Thursday, April 23, 2009

Three colours: red

The forecast says that late tomorrow morning it will start to rain and won't stop for a week, so that's my Thursday morning taken care of: up on the ladder scooping the mixed organic muck of eons out of such gutters as I can reach without actually risking my life. Today was a perfect Adelaide autumn day: still and sunny, with high creamy-bluey slightly cloudy sky and the earth still so warm you wonder whether you should chuck in one more go of Dynamic Lifter for the hell of it before winter sets in.

But by the time the rain clears we will be on the cusp of May, the air and the earth a week colder, the days a week darker and more closed-in. So today was probably the last of those soft, bright autumn days for the year.

Still, there are compensations, like the colours of autumn as it moves into winter: the vine doing its annual flashy thing,




lamb shanks,




and happy rugged-up cats.


Tuesday, April 14, 2009

Pavzilla!

Who knows how much of it is true, but I've just been perusing the Wikipedia article on pavlova, directed there by Deborah in a post at her blog In a Strange Land wherein she firmly claims the pav as the invention of her home country and who am I to argue. The true truth about pavlova is probably one of those things forever lost.

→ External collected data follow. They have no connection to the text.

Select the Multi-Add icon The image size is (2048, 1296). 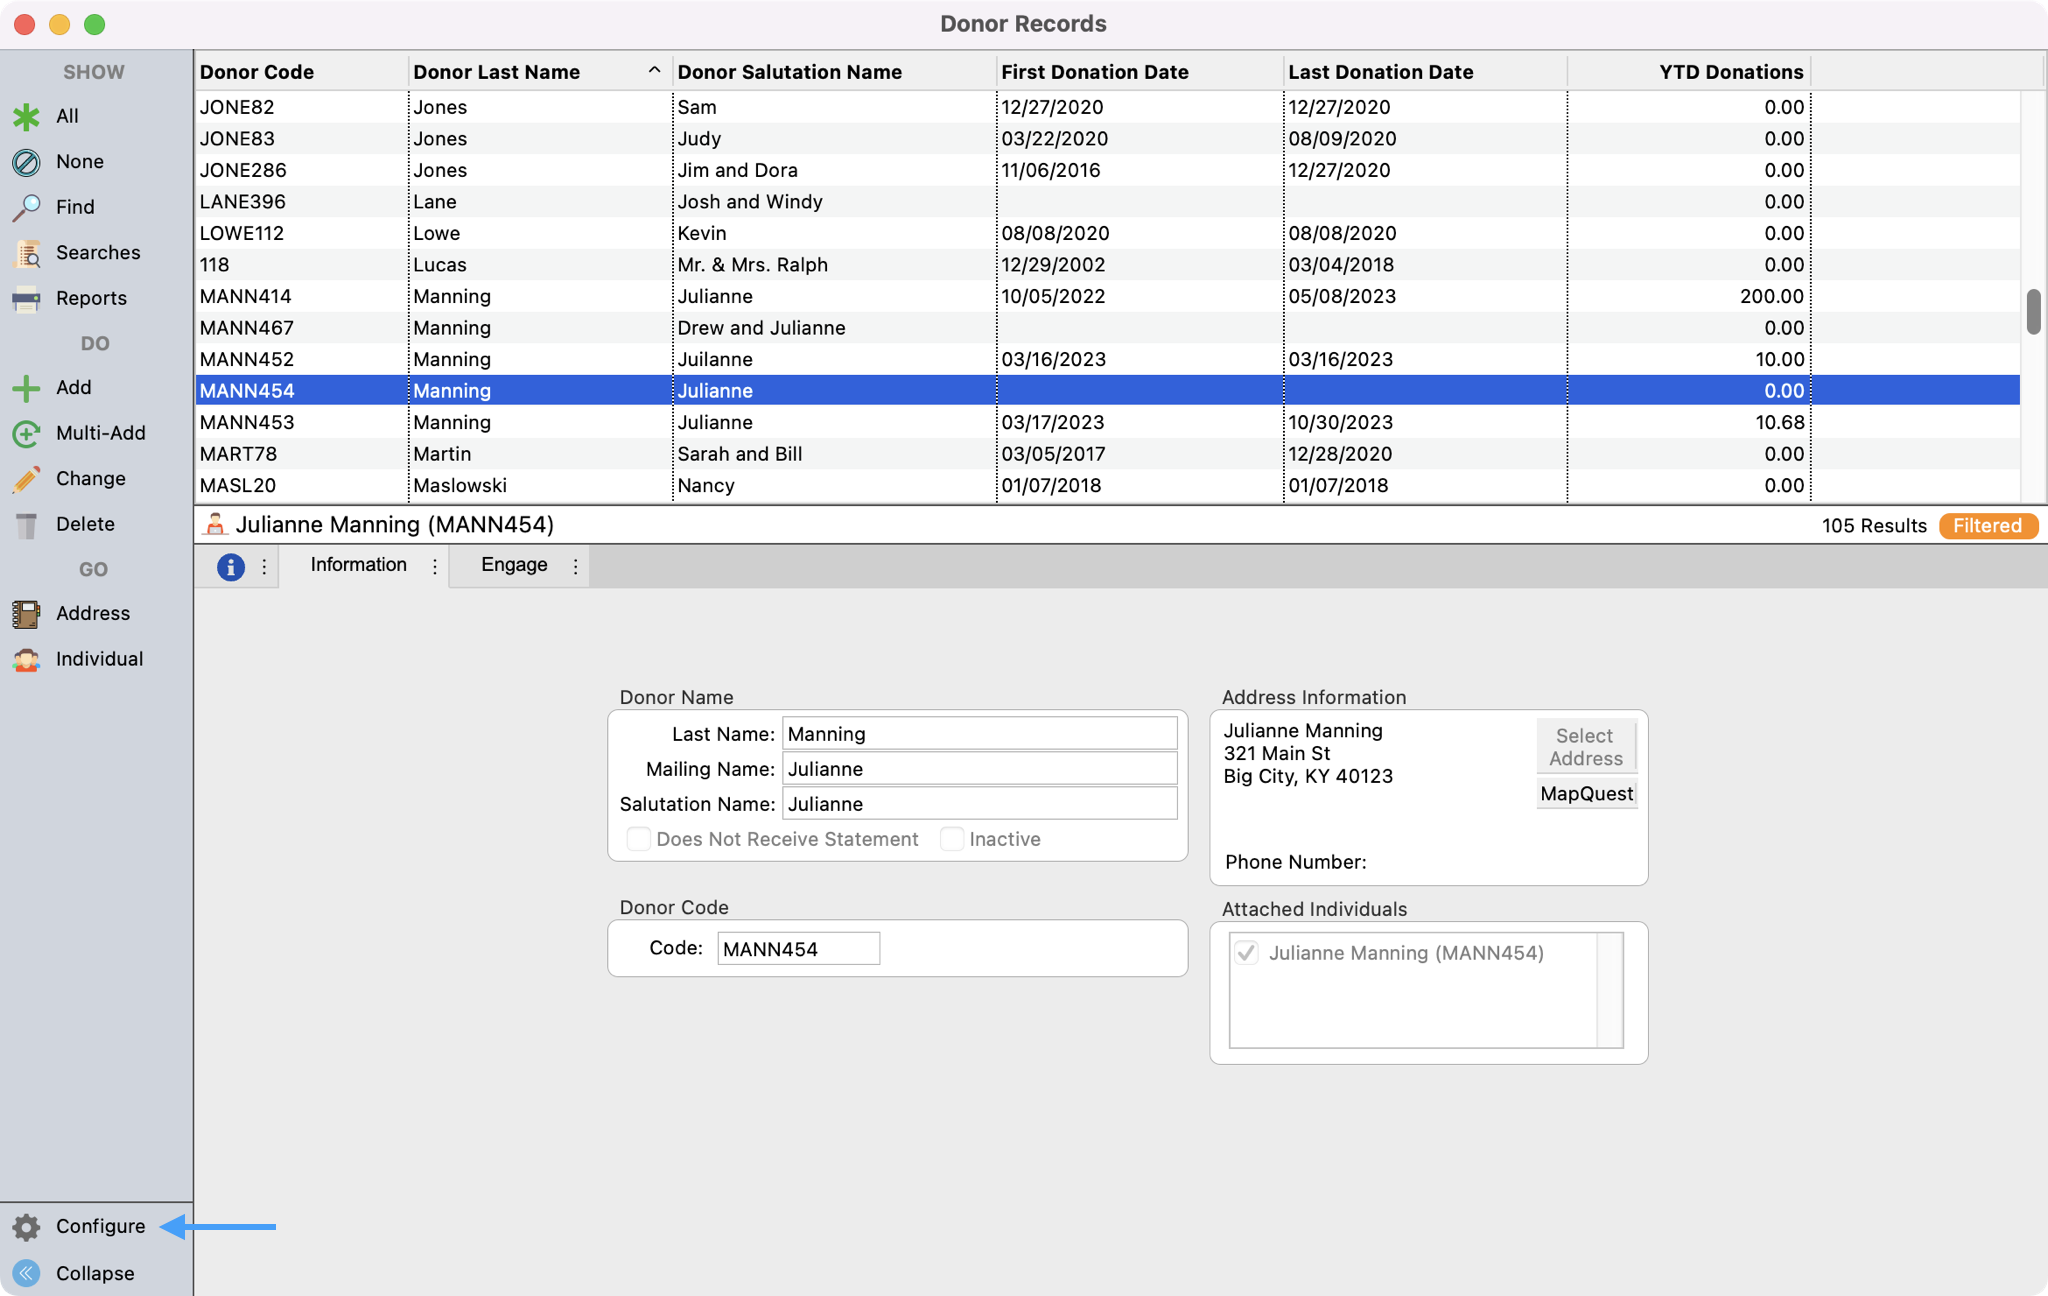click(26, 433)
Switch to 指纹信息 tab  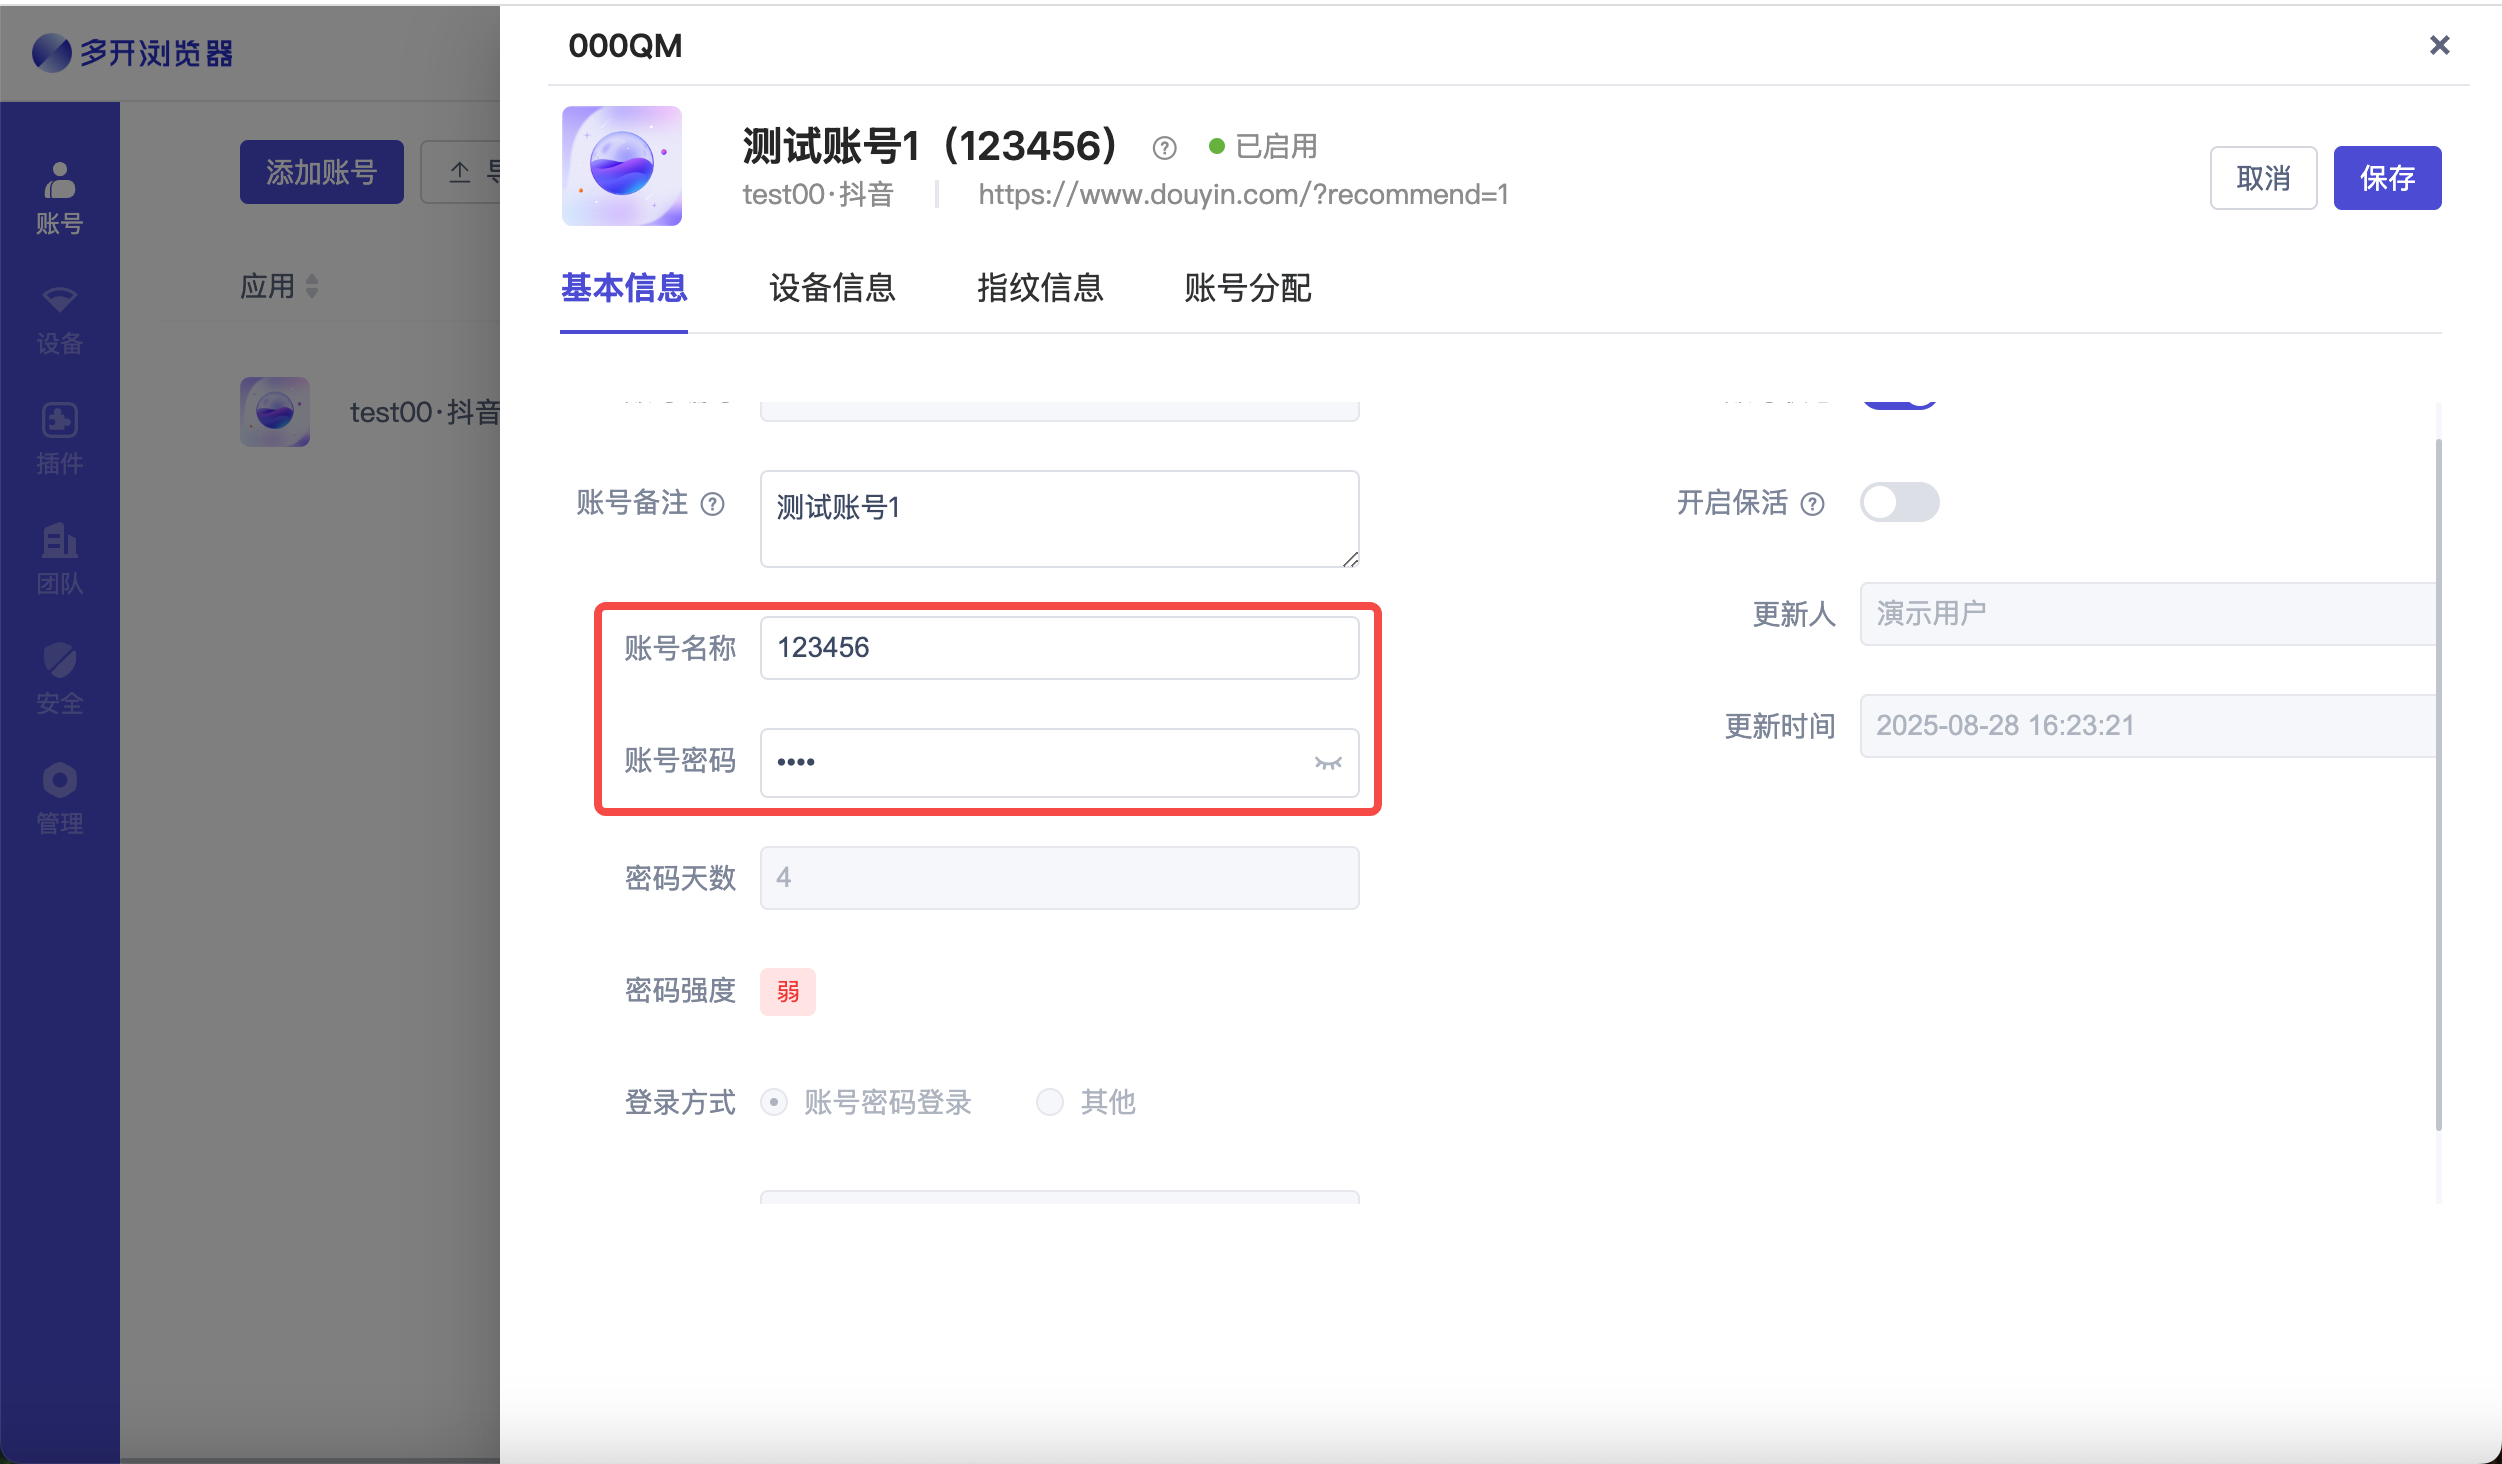pos(1039,288)
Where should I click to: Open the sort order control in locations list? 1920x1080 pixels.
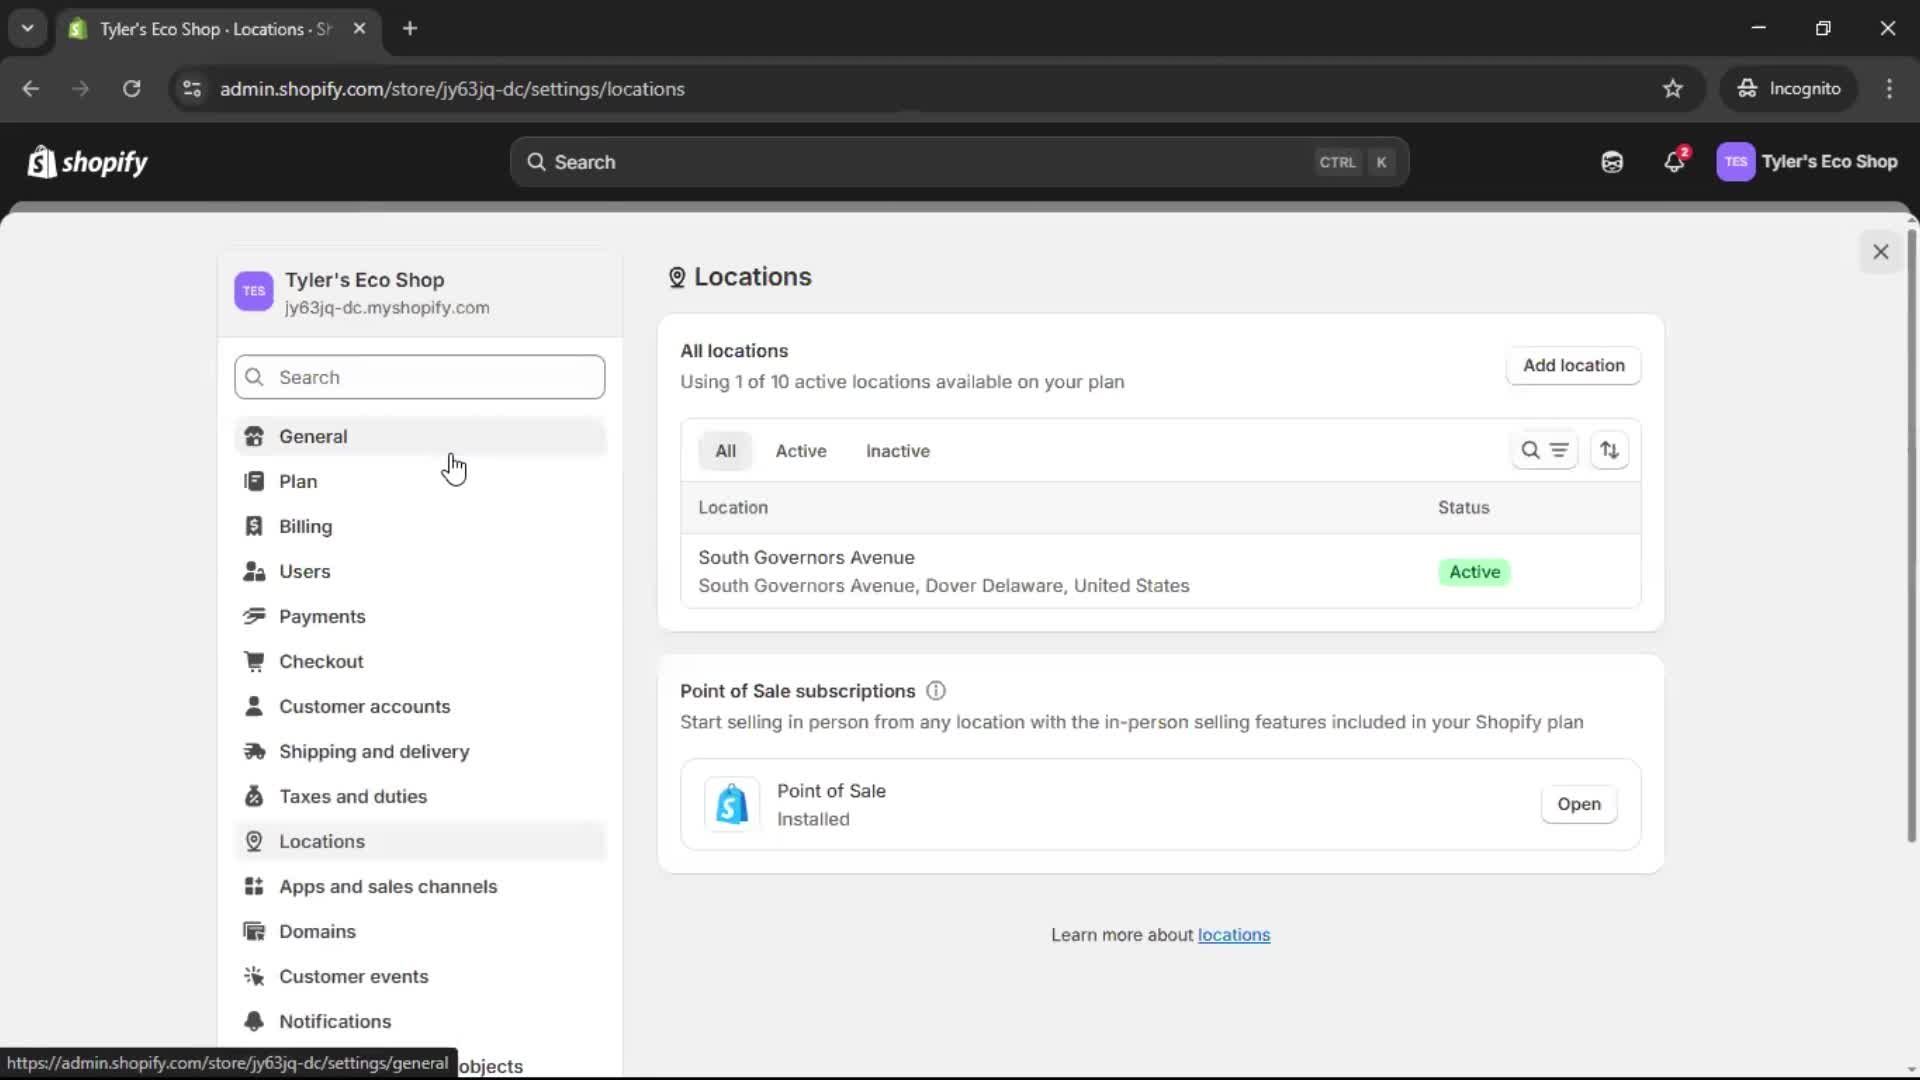pos(1609,450)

I was disappointed to see that while Wikipedia acknowledges that the dessert was invented in homage to Russian ballet legend Anna Pavlova,




who was touring Australia and New Zealand at the time, it doesn't mention the fact(oid?) that the white and foofy appearance of a pavlova was meant to imitate Pavlova's costume for her most famous dance, The Dying Swan.




But this is the best bit:
Te Papa, New Zealand's national museum in Wellington, celebrated its first birthday in February 1999 with the creation of the world's largest pavlova, named "Pavzilla", cut by the Prime Minister of New Zealand of the time, Jenny Shipley.

I'm not sayin' nuthin'.


Thursday, November 13, 2008

And in my nightmares ...

Never mind all this insert Tab F in Slot G and glue at Point H and where are the batteries and have you got the sticky tape, this is what Christmas chez la famille Pav is going to be like if somebody* doesn't get a wriggle on.

*Looking at you, sisters




Thursday, October 30, 2008

Just as well it's a Superfood

In a fit of idle curiosity, I counted the blueberries while I waited for the coffee to start bubbling up, and then I did the maths. They cost me 7.87 cents per blueberry, including the little shrivelledy one. And I'm going to eat them very very slowly.